STATED PROBLEM:
Copy each of the records below word for word, keeping every line as it is.

TASK INPUT:

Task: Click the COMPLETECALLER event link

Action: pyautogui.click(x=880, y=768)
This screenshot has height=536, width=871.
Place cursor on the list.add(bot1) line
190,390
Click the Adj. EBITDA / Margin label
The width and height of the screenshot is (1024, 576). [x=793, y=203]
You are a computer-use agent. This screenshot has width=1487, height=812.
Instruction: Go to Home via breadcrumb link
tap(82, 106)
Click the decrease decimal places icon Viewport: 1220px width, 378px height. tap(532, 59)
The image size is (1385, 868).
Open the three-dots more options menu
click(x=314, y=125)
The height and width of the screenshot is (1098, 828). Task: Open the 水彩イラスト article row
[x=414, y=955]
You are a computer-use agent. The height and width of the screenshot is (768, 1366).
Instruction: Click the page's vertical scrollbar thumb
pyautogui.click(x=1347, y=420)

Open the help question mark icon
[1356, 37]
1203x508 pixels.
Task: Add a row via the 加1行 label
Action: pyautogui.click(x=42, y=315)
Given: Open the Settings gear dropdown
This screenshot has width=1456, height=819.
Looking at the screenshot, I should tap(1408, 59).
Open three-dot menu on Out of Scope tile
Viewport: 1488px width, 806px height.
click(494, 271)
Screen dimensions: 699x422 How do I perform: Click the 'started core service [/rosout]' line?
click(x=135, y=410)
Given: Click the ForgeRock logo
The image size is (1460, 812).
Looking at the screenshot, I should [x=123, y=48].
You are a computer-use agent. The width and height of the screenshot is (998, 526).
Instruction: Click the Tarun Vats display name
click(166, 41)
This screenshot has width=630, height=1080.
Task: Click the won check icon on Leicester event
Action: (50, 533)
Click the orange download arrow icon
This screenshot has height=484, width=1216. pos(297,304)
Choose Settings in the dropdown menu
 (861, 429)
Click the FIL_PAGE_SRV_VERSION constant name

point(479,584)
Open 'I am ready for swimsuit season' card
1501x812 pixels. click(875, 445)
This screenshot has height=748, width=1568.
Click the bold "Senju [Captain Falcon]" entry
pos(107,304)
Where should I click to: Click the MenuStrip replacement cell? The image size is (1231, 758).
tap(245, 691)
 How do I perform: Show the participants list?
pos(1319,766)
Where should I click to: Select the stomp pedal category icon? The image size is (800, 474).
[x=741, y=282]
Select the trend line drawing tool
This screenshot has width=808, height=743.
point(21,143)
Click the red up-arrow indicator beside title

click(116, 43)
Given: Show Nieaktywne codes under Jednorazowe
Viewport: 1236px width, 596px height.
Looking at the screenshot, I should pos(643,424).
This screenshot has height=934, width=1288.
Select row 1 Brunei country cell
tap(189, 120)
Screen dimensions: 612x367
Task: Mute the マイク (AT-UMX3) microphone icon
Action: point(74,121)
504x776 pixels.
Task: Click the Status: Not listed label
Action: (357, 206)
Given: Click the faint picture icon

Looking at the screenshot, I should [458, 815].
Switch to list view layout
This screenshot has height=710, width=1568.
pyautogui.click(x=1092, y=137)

THE OUTPUT:
Task: Click the COMPLETECALLER event link

Action: pyautogui.click(x=880, y=768)
This screenshot has height=536, width=871.
Place cursor on the list.add(bot1) line
190,390
Click the Adj. EBITDA / Margin label
The width and height of the screenshot is (1024, 576). [x=793, y=203]
You are a computer-use agent. This screenshot has width=1487, height=812.
Instruction: Go to Home via breadcrumb link
tap(82, 106)
Click the decrease decimal places icon Viewport: 1220px width, 378px height. tap(532, 59)
The image size is (1385, 868).
Open the three-dots more options menu
click(x=314, y=125)
The height and width of the screenshot is (1098, 828). Task: Open the 水彩イラスト article row
[x=414, y=955]
You are a computer-use agent. The height and width of the screenshot is (768, 1366).
Instruction: Click the page's vertical scrollbar thumb
pyautogui.click(x=1347, y=420)

Open the help question mark icon
[1356, 37]
1203x508 pixels.
Task: Add a row via the 加1行 label
Action: pyautogui.click(x=42, y=315)
Given: Open the Settings gear dropdown
This screenshot has width=1456, height=819.
Looking at the screenshot, I should tap(1408, 59).
Open three-dot menu on Out of Scope tile
Viewport: 1488px width, 806px height.
click(494, 271)
Screen dimensions: 699x422 How do I perform: Click the 'started core service [/rosout]' line?
click(x=135, y=410)
Given: Click the ForgeRock logo
The image size is (1460, 812).
Looking at the screenshot, I should [x=123, y=48].
You are a computer-use agent. The width and height of the screenshot is (998, 526).
Instruction: Click the Tarun Vats display name
click(166, 41)
This screenshot has width=630, height=1080.
Task: Click the won check icon on Leicester event
Action: (50, 533)
Click the orange download arrow icon
This screenshot has height=484, width=1216. pos(297,304)
Choose Settings in the dropdown menu
 (861, 429)
Click the FIL_PAGE_SRV_VERSION constant name

point(479,584)
Open 'I am ready for swimsuit season' card
1501x812 pixels. click(875, 445)
This screenshot has height=748, width=1568.
Click the bold "Senju [Captain Falcon]" entry
pos(107,304)
Where should I click to: Click the MenuStrip replacement cell? The image size is (1231, 758).
tap(245, 691)
 How do I perform: Show the participants list?
pos(1319,766)
Where should I click to: Select the stomp pedal category icon? The image size is (800, 474).
[x=741, y=282]
Select the trend line drawing tool
This screenshot has width=808, height=743.
point(21,143)
Click the red up-arrow indicator beside title

click(116, 43)
Given: Show Nieaktywne codes under Jednorazowe
Viewport: 1236px width, 596px height.
Looking at the screenshot, I should pos(643,424).
This screenshot has height=934, width=1288.
Select row 1 Brunei country cell
tap(189, 120)
Screen dimensions: 612x367
Task: Mute the マイク (AT-UMX3) microphone icon
Action: point(74,121)
504x776 pixels.
Task: Click the Status: Not listed label
Action: (357, 206)
Given: Click the faint picture icon

Looking at the screenshot, I should [458, 815].
Switch to list view layout
This screenshot has height=710, width=1568.
pyautogui.click(x=1092, y=137)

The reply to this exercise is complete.